Fernando Alexis Jiménez-
El día que decidió construir
una casa con botellas de vino vacías, familiares, amigos y conocidos
creyeron que estaba loco y le instaron a desistir del proyecto. Jan Than
Vanlhel no los escuchó. Sonreía al escucharles, pero nada más.
La tarea fue ardua. De día
trabajaba como contador en una empresa inglesa. En las noches, muy a pesar
de su orgullo, salía hasta los sitios donde se concentraban los desechos.
Cada envase era guardado cuidadosamente, y luego en casa, almacenado de
acuerdo con el tamaño y la densidad del vidrio. Era un trabajo artesanal.
La estructura comenzó a
levantarse en un enorme terreno. Cada frasco era unido a otro con una
silicona especial. Lo difícil eran los vientos que en determinadas épocas
del año son demasiado fuertes. Las corrientes de aire producían la caída
de las paredes y columnas.
Al despertar la mañana Jan
Than se encontraba con la desagradable sorpresa de que tenía que comenzar
de nuevo. Sólo encontraba un montón de cristal roto. Sin embargo, se
reponía del desánimo y reemprendía la tarea.

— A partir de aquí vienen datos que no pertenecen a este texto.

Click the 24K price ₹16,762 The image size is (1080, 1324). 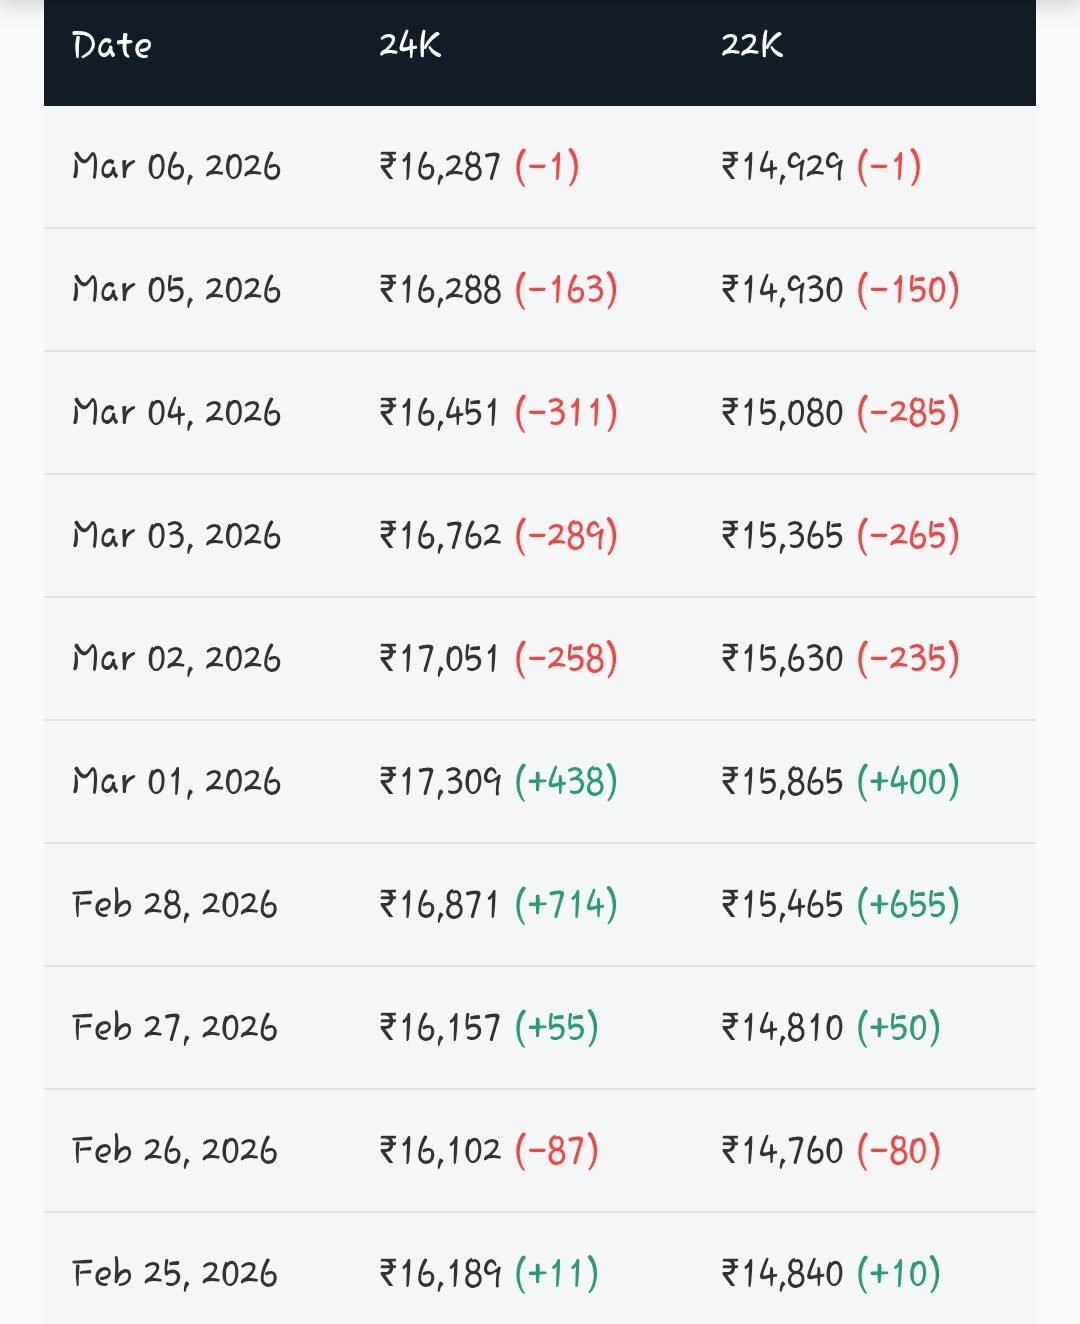(440, 535)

Demoró tres años. Lo logró.
La construcción de tres alcobas, un baño y una cocina, fue por mucho
tiempo el atractivo de los visitantes. Nadie podía creer que alguien se
propusiera acometer un proyecto de tales dimensiones. Y no solo hubo quien
lo hizo sino que además, lo terminó y disfrutó a plenitud.
Siempre
avanzando...
Sin duda al comenzar este
año usted tiene muchos sueños y proyectos. Alrededor le dicen que es
imposible. ¿Piensa renunciar a sus metas tan solo por que los demás no
sueñan? En absoluto. Hoy es el día para que se levante en victoria,
tome fuerzas en Dios y de pasos firmes hacia sus anhelos.
Quien tiene fe, está llamado
a vencer. Un soñador de la antigüedad dejó el siguiente registro en la
Biblia: “Con tu apoyo me lanzaré contra un ejército; contigo, Dios
mío, podré asaltar murallas” (Salmo 18:29. NVI).
Él
sabía que con ayuda de Dios nada nos detendrá en el camino hacia el éxito.
Fuimos llamados en Jesucristo a ser ganadores. La condición de fracaso
quedó en el pasado. ¡Usted puede salir adelante! Hoy es el día para
comenzar de nuevo. Ánimo. Tiene asegurada la victoria.